TD, the second-biggest Canadian bank by market cap, has a large business in the U.S. that generates more than a third of its earnings.
But negotiations around NAFTA have yet to produce a new deal, and there is still a possibility that the administration of U.S. President Donald Trump could impose steel and aluminum tariffs on Canada and Mexico from which they had previously been exempted.
Masrani told reporters after the shareholder meeting that the situation has generated “concern” among the bank’s commercial customers. “Folks are worried,” he said. “It’s critical that this gets sorted and that we move on.”
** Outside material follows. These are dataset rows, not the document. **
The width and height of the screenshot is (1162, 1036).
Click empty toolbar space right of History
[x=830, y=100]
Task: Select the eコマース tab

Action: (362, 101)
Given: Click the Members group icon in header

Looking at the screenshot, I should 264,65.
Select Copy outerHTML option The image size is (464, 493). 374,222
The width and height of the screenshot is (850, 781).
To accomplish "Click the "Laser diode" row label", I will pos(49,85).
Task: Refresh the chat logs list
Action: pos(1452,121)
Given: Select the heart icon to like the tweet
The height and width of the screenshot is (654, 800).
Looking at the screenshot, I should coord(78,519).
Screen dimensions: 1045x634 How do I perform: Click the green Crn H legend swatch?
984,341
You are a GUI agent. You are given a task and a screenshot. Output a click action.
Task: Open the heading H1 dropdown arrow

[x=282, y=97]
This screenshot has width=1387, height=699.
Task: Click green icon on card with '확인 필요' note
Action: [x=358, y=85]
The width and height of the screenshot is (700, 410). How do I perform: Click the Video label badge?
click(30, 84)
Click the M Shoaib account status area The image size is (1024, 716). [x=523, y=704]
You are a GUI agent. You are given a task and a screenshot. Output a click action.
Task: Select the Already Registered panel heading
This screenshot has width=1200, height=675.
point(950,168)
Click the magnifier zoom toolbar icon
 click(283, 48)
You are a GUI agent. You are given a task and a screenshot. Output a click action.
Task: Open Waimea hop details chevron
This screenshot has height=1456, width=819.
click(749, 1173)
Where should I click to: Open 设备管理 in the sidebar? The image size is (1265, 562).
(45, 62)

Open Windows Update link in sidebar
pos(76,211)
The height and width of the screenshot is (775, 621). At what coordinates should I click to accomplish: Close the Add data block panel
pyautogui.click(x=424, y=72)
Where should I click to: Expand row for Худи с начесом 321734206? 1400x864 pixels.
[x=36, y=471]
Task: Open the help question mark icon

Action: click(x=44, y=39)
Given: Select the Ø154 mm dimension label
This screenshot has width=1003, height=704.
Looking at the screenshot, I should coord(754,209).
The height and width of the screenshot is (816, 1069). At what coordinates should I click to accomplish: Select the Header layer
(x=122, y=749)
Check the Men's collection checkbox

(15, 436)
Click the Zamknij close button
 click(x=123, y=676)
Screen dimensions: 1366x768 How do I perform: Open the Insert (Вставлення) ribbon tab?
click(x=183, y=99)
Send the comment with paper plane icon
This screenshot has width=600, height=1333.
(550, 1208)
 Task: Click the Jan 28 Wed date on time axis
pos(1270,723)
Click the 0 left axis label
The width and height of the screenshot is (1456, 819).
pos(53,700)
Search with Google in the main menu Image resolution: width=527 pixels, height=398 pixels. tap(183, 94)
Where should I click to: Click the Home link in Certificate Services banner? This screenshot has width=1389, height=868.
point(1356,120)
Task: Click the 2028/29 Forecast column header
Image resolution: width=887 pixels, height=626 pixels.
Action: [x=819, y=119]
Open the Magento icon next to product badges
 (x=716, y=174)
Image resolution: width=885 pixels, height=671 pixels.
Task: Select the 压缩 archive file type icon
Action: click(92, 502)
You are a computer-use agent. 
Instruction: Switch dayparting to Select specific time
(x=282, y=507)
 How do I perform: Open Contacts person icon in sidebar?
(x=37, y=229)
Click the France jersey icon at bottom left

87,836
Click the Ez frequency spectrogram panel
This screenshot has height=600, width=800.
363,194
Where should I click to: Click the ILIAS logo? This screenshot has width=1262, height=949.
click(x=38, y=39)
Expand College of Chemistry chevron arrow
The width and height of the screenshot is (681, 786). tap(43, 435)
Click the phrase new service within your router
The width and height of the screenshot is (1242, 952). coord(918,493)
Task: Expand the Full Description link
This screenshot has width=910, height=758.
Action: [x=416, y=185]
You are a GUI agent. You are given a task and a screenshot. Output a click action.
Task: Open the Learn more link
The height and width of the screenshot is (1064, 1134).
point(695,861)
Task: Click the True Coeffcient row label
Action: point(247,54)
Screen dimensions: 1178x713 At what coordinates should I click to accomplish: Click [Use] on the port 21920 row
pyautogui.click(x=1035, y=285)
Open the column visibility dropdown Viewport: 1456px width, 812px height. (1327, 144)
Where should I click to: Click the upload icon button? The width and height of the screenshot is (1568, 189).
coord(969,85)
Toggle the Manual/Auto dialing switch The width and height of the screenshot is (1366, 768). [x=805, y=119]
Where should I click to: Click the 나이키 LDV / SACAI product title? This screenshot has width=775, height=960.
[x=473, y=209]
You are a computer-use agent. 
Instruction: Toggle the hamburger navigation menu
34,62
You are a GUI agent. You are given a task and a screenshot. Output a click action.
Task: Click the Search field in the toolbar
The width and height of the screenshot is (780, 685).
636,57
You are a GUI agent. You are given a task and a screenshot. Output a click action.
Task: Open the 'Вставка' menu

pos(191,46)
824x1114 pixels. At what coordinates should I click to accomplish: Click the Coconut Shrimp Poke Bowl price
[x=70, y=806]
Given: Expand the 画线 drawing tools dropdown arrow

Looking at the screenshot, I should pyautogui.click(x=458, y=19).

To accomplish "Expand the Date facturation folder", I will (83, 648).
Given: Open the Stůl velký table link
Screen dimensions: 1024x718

The shareholder meeting followed a long-awaited report by the Financial Consumer Agency of Canada on the sales practices of the country’s biggest banks. After months of work, the consumer watchdog found the “Big Six” lenders had a very sales-focused culture that could be increasing the risk of “mis-selling” financial products. The FCAC said they did not find any widespread abuses, but said they were investigating an undisclosed number of alleged breaches of consumer protection rules.
TD, which had been singled out in some media reports about sales practices, conducted its own review and came to the same conclusion of no widespread issues.
Masrani told reporters TD “did not come across widespread misuse or mis-selling or unethical behaviour at the bank.”
TD has got off to a hot start in 2018, reporting, arguably, the best first quarter of the big Canadian banks, with earnings of $2.4 billion despite a one-time, $453-million charge tied to tax reform in the U.S. It also reported profits last year of more than $10.5 billion, up 18 per cent over the previous year
On Wednesday, TD said that it planned to buy back and cancel up to 20 million of its shares, or about 1.1 per cent of its listed and outstanding common stock. It said it had previously repurchased 22.98 million shares under a normal course issuer bid that was announced in March 2017, at a total cost of $1.4 billion, or $60.78 per share.
Masrani weighed in on topics such as marijuana financing. Canada’s big banks have mostly stayed away from financing cannabis deals.
“We are studying the whole industry to see what are the key risks that we have to mitigate,” he said. “That’s an ongoing process, and we will look at each individual request, or any customer of ours that may be wanting to get into that business, we will look at it on its own merits.”